Closed basaldella closed 7 years ago
I suspect you had an error running the extractor, which failed to collect the definition for macro {{w}}. Please download version 2.73, remove the saved templates files and try again.
OK. Does the latest commit fix the broken links as well?
It does not fix the problem of the first sentence either, since macro {{w}} uses an unsupported parser function #ifexists.
Try now.
Hello,
I re-run the commands I listed in the first post and the result is exactly the same. To re-initialize the script, I just ran
rm -r wikiextractor
git clone https://github.com/attardi/wikiextractor.git
Is it enough or do I have to delete other files?

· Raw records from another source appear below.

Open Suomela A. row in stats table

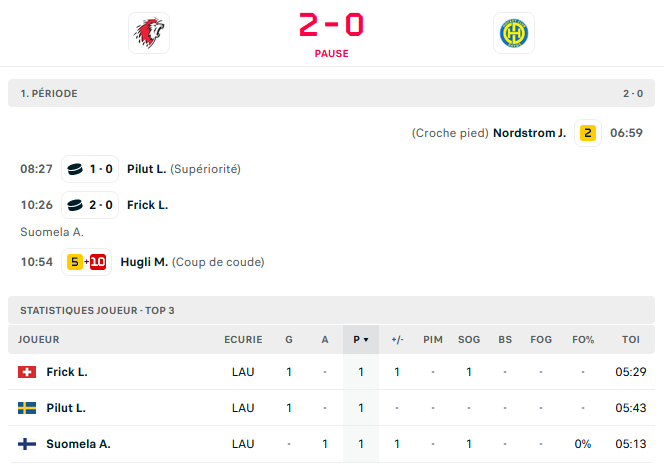tap(78, 444)
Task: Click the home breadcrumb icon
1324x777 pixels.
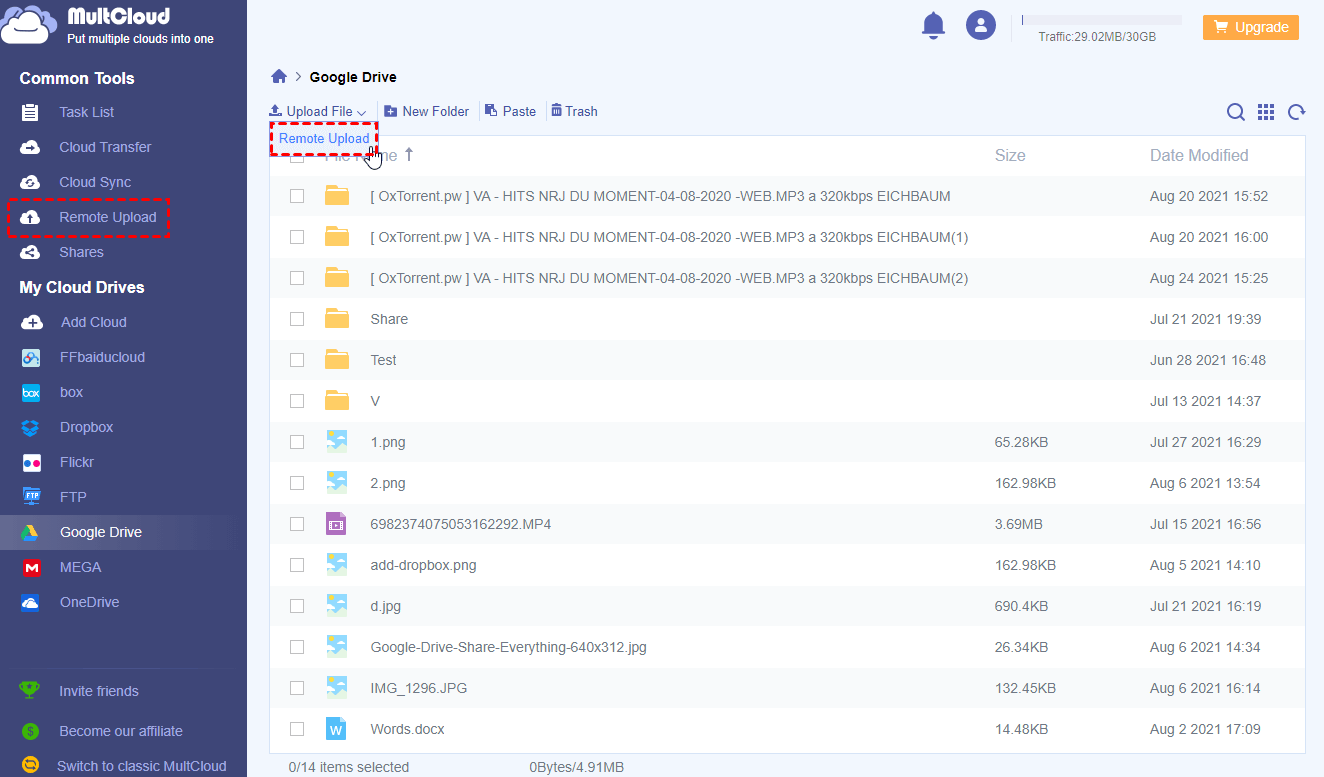Action: pos(279,77)
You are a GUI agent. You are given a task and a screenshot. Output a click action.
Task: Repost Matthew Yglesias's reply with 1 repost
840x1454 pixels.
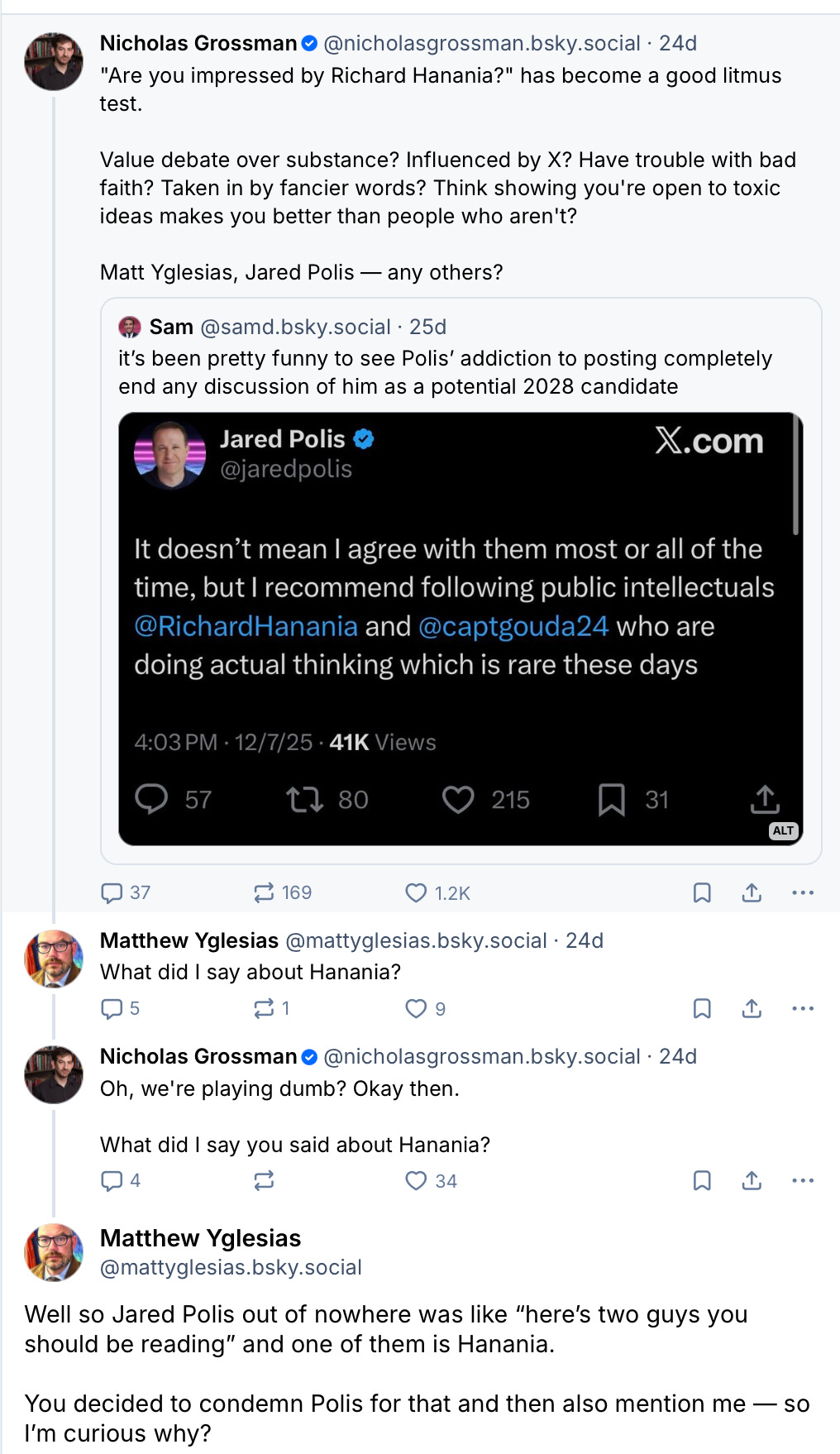[x=264, y=1008]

Please note that the extracted files were in the wikiextractor
folder.
FYI, thanks to your suggestion about the broken {{w}}
template, I made a workaround by sed
ding the original dump file into something readable by WikiExtractor.
I just run:
sed 's/{{w|\([^}]*\)}}/[[\1]]/g' enwikinews-latest-pages-meta-current.xml > filtered-enwikinews-latest-pages-meta-current.xml
This way, {{w}}
links are converted to "normal" Wikipedia links, for example (from the example page linked above):
{{w|Oslo|OSLO}} — The 2004 [[Nobel Peace Prize]] was awarded today to {{w|Wangari Maathai|Dr Wangari Maathai}} from [[Kenya]].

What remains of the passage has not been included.